Roughly speaking, the second kind of models had higher


Roughly speaking, the second kind of models had higher

AUROCs than the first, especially in identifying significant fibrosis. In both kinds, models constructed from CHB patients (The S index, Hui model and SLFG model) were superior to the others. Se, Spe, PPV and NPV of the predictive models were calculated using the cut-off values previously described in the original publications (Table 5). The S index had the highest predictive value in predicting significant fibrosis in the validation cohort. For patients with S index lower than 0.1, 33 of 37 (89.2%) would not have significant fibrosis. Only four of 68 (5.9%) with significant fibrosis would have S index lower than 0.1 and be classified incorrectly (the fibrosis stages of three patients in S2 and one patient GSK1120212 in vitro in S3). For patients with S index higher than 0.5, 29 of 33 (87.9%) would have significant fibrosis, and only four of 78 (5.1%) without significant fibrosis would be classified incorrectly. Together, 62 (42.5%) selleckchem of the total 146 patients could be identified correctly, only eight (5.5%) were misidentified. Seventy six (52.1%) remained uncertain with S index between 0.1 and 0.5. In the prediction of cirrhosis, some models did not provide recommended cut-off values.
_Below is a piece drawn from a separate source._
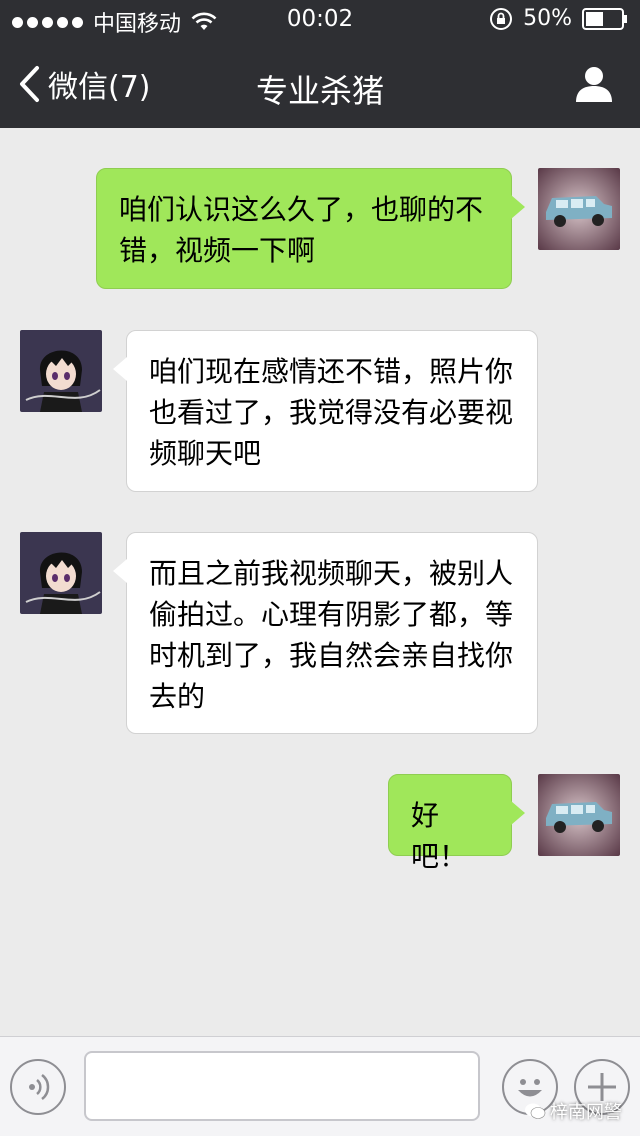 The height and width of the screenshot is (1136, 640). I want to click on person-icon, so click(594, 84).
The presence of cirrhosis could be excluded with high certainty applying the low cut-off

of the other three models. But APRI and Hepascore were at risk to provide false positive results because of very low PPV. Only nine of 32 (28.1%) patients

with APRI higher than 2.0 and only 15 of 103 (14.6%) patients with Hepascore higher than 0.84 would have cirrhosis, while the S index could accurately predict the absence (S index < 0.3) or presence (S index ≥ 1.5) of cirrhosis in 103 (70.5%) of the total 146 patients, with NPV of 96.9% and PPV of 80.0%. Farnesyltransferase Many studies on noninvasive diagnostic models of liver fibrosis in chronic liver diseases have been published in the past few years. Most of them were conducted in CHC and few data are available on the applicability to CHB patients. Although two recent reports applied Fibrotest in CHB showing 0.77 and 0.78 AUROC for detection of significant fibrosis,18,19 it comprises markers routinely unavailable such as haptoglobulin, A2M and apolipoprotein A1. The need of complex tests and extra cost in calculation obviously reduce its practical utility. A few predictive models designed especially for CHB patients have already been proposed,13–15 but our study has several unique features. First, the SLFG model was built and validated in HBeAg positive CHB patients with ALT between 2 and 10 times the upper limit of normal (ULN), while Mohamadnejad et al. offered formulas only suitable for HBeAg negative patients. Hui et al. recruited only patients with HBV-DNA > 105 copied/mL and ALT between 1.5 and 10 times ULN. In the current study, we consecutively enrolled untreated chronic HBV carriers regardless of HBeAg, ALT and HBV DNA level.